Une situation qui ne ravit pas Jens Kreisel, le recteur de l’Université du Luxembourg. «C’est une grande déception, mais ce n’est pas une surprise. Nous suivons avec énormément d’attention notre progression en matière d’égalité des genres au sein de l’université, qu’il s’agisse des étudiants ou du corps professoral», indique le professeur.
Des facteurs multiples
En queue de classement, aux côtés du Luxembourg, on retrouve la France, la Belgique et l’Allemagne. Une observation qui n’a pas échappé au recteur. «C’est relativement frustrant comme constat, mais cela montre que nous faisons partie d’un bassin culturel où, malheureusement, il n’y a pas suffisamment de femmes qui font des études, notamment des études dans le domaine des STEM, qui englobent la science, la technologie, l’ingénierie et les mathématiques.»
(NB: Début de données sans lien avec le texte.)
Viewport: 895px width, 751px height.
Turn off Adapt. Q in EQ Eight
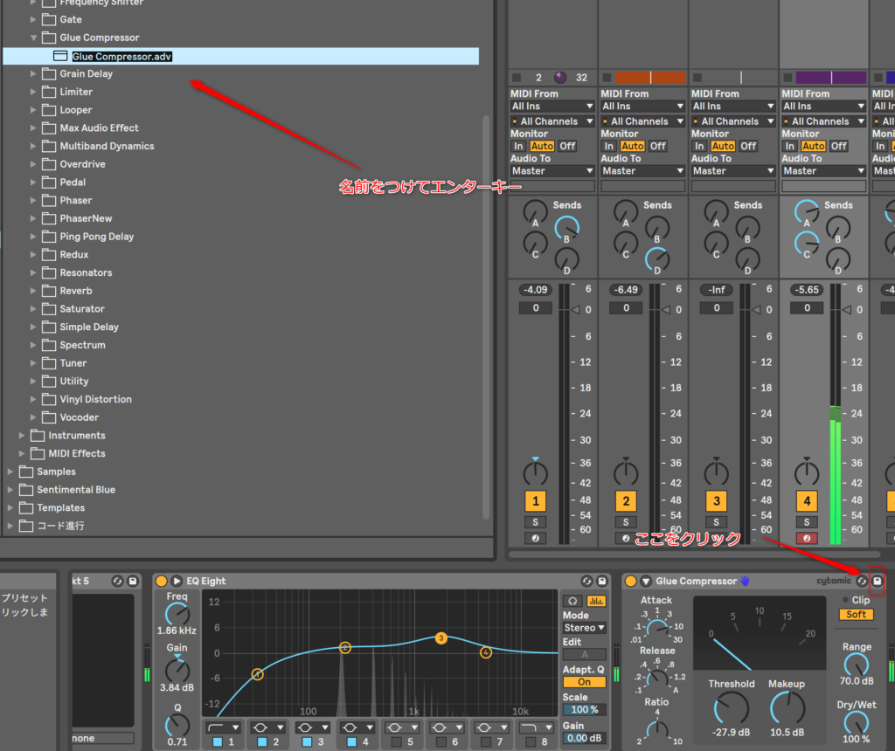(x=584, y=682)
Jens Kreisel est recteur de l’Université du Luxembourg depuis le 1er janvier 2023. © PHOTO: Lorène Paul
À l’inverse des sciences humaines et sociales, où les étudiantes sont surreprésentées, les disciplines STEM font davantage l’objet de thèses, ce qui gonfle le taux d’étudiants masculins parmi les doctorants. Mais il ne s’agit pas du seul facteur pouvant expliquer cette non-parité. «Nous partageons une difficulté commune avec les pays voisins, qui est que nous manquons de role models féminins», estime le recteur.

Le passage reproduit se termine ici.